Dataset items:
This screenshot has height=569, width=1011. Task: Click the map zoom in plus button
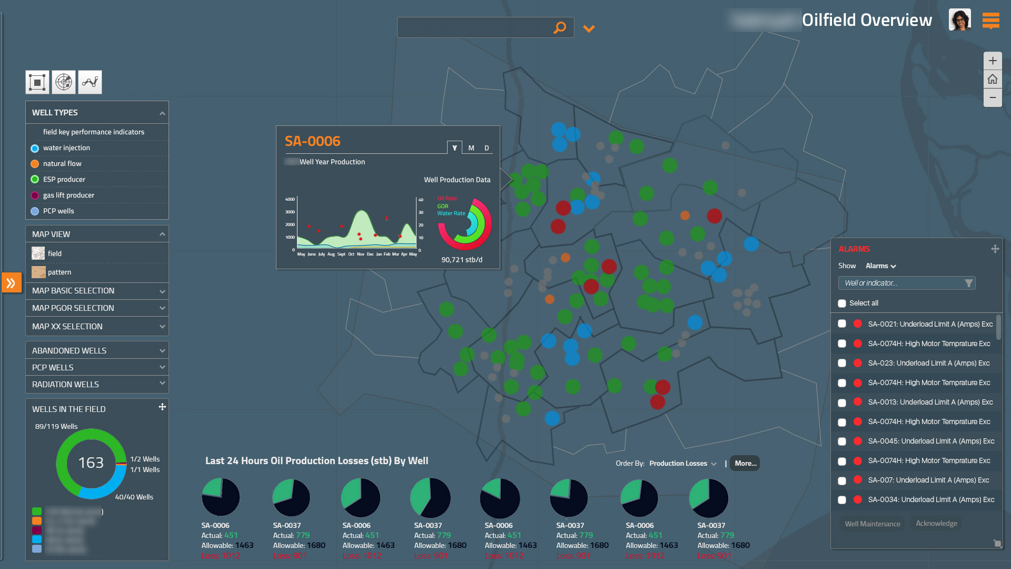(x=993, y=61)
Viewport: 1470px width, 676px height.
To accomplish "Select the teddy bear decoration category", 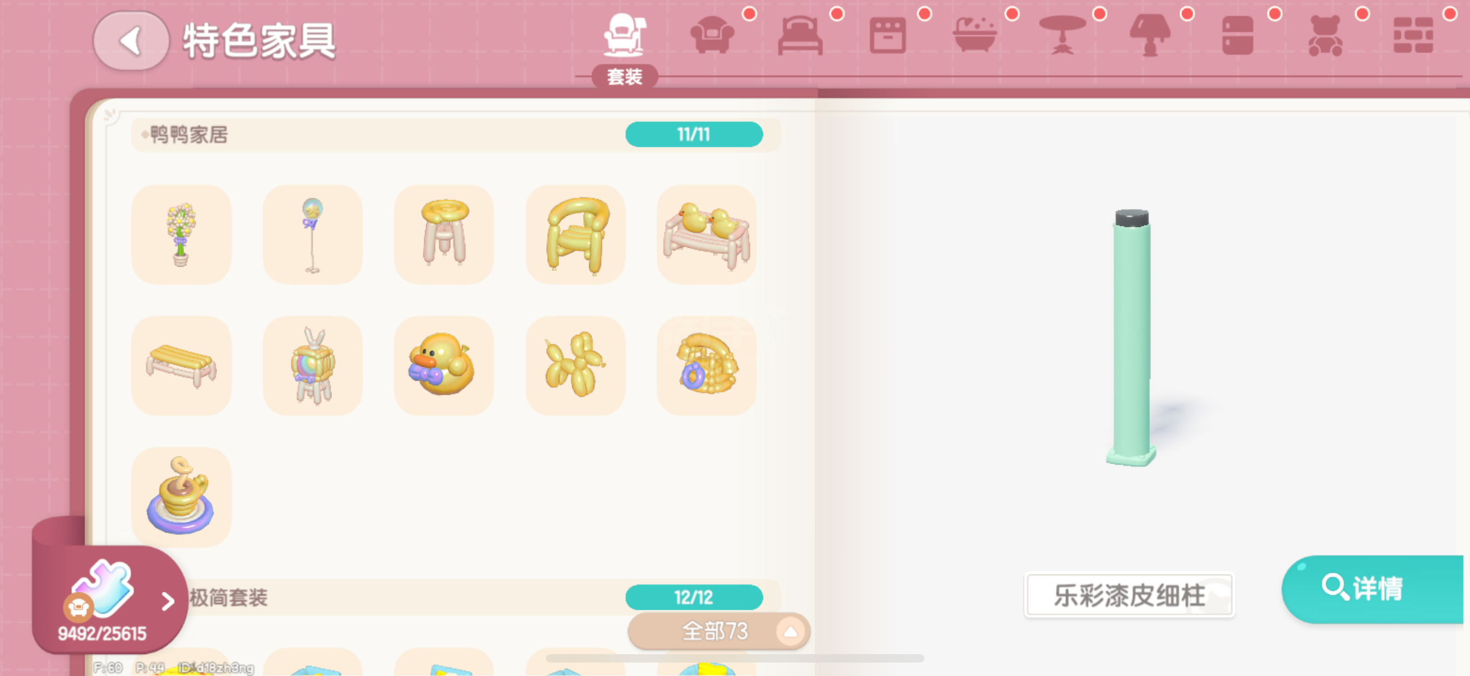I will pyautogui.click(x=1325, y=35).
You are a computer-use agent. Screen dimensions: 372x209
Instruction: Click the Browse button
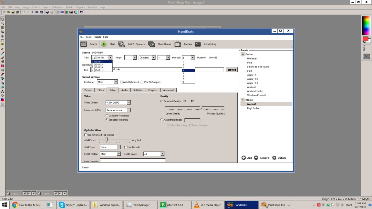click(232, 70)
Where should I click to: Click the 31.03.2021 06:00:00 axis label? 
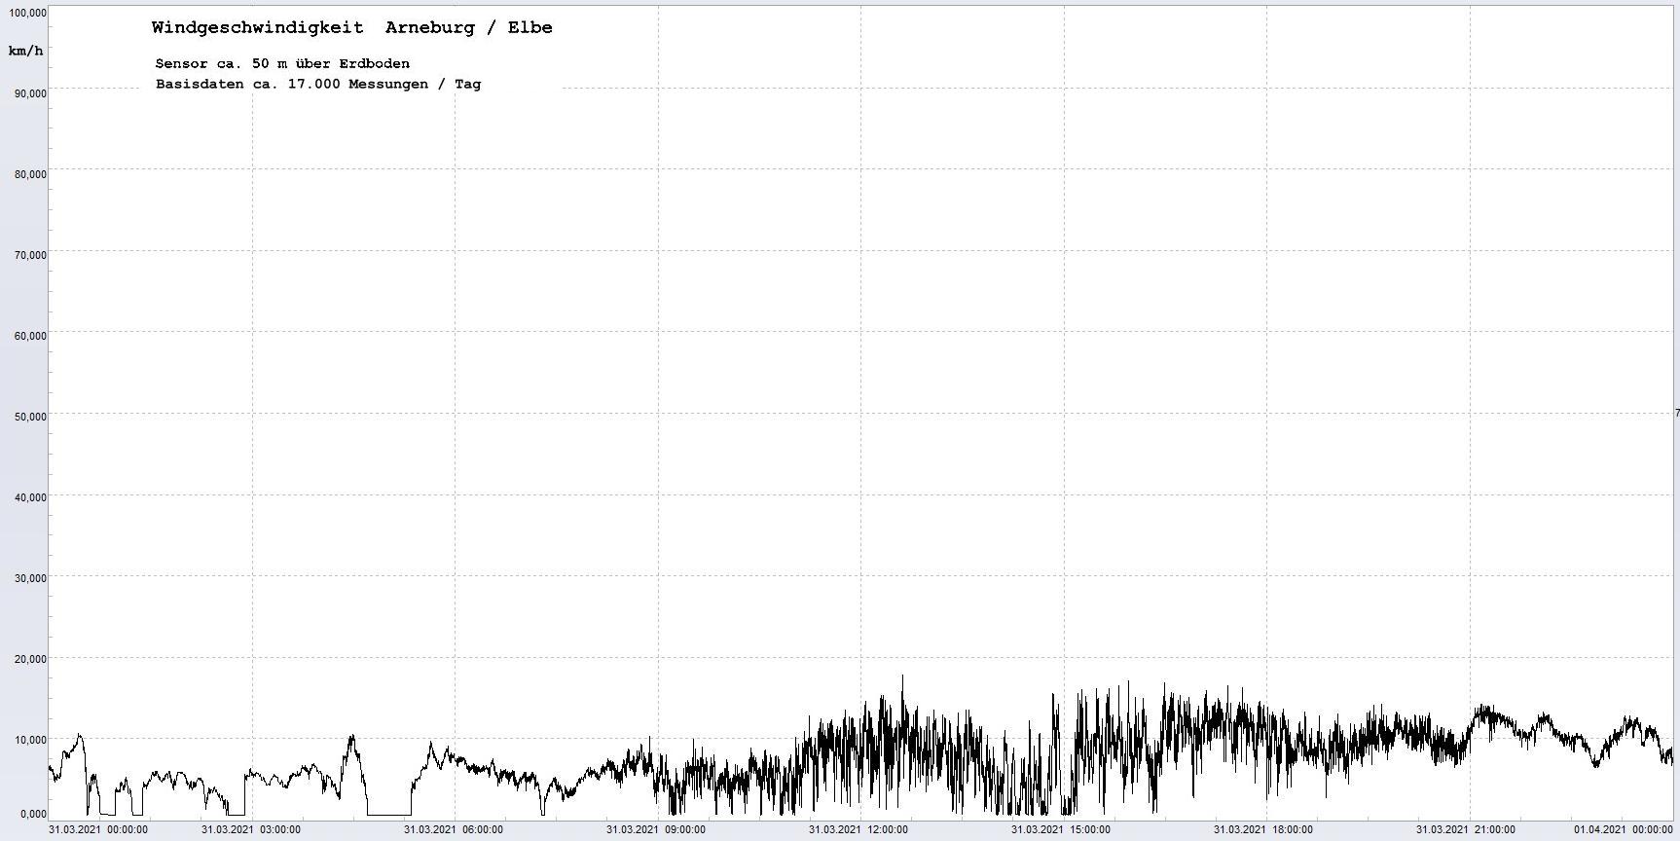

▶ Task requirements: Reproduce the records verbatim from the line containing "You are a computer-use" through the end of the records, both ends included. Omit the pictures from your reproduction.

▶ Task output:
You are a computer-use agent. Screen dimensions: 372x209
Instruction: Click the Browse button
click(232, 70)
Where should I click to: Click the 31.03.2021 06:00:00 axis label? 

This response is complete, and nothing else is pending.